→ Exercises:
A. Set down word for word the passage of the Mac mini memory thread starting at "Thank you for" and ending at "let them run.".
B. Answer these questions from the Mac mini memory thread:
(i) About how much memory did the 8GB 2014 Mac mini report as free?
(ii) How much memory does the 2012 machine's drive have, according to the original poster?
(iii) What did the original poster use to access both machines remotely?

→ Document segment:
_ _ _ _ _ _ _

So then do i need 16Gb of ram or is 8Gb enough if its a file server running monitoring software mostly?
 

MacCheetah3

macrumors 68020
Nov 14, 2003
2,287
1,233
Central MN
I am indeed a bit confused by the App Memory usage difference because you said "I cloned my 2014 to my 2012 and booted both up, let them run for a few hours" and by cloned I assume you mean OS as well. Nevertheless, the 8GB equipped 2014 Mac mini did report nearly 3GB free, i.e. unused. Therefore, it would seem that 8GB is sufficient for your uses.
 

mglakner

macrumors newbie
Original poster
Nov 17, 2019
6
1
I am indeed a bit confused by the App Memory usage difference because you said "I cloned my 2014 to my 2012 and booted both up, let them run for a few hours" and by cloned I assume you mean OS as well. Nevertheless, the 8GB equipped 2014 Mac mini did report nearly 3GB free, i.e. unused. Therefore, it would seem that 8GB is sufficient for your uses.
Thank you for that information. Yes i just cloned the 2014 8gb drive to the 2012 16gb drive and started both up, connected to ethernet and accessed remotely on my macbook and let them run.

My theory was if i upgraded the 16gb was going to be way under usage, but i was wrong, so i turned to you guys.

I appreciate your help, and i would welcome anyone else's opinions.

_ _ _ _ _ _ _

→ Records provided:
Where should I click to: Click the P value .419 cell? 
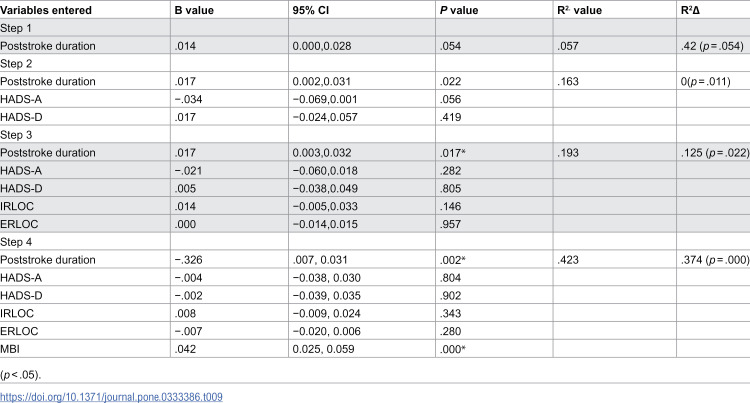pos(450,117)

_ _ _ _ _ _ _

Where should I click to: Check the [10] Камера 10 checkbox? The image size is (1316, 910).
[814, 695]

_ _ _ _ _ _ _

→ Answers per task:
A.
Thank you for that information. Yes i just cloned the 2014 8gb drive to the 2012 16gb drive and started both up, connected to ethernet and accessed remotely on my macbook and let them run.

B.
(i) Nearly 3GB.
(ii) 16GB.
(iii) A MacBook.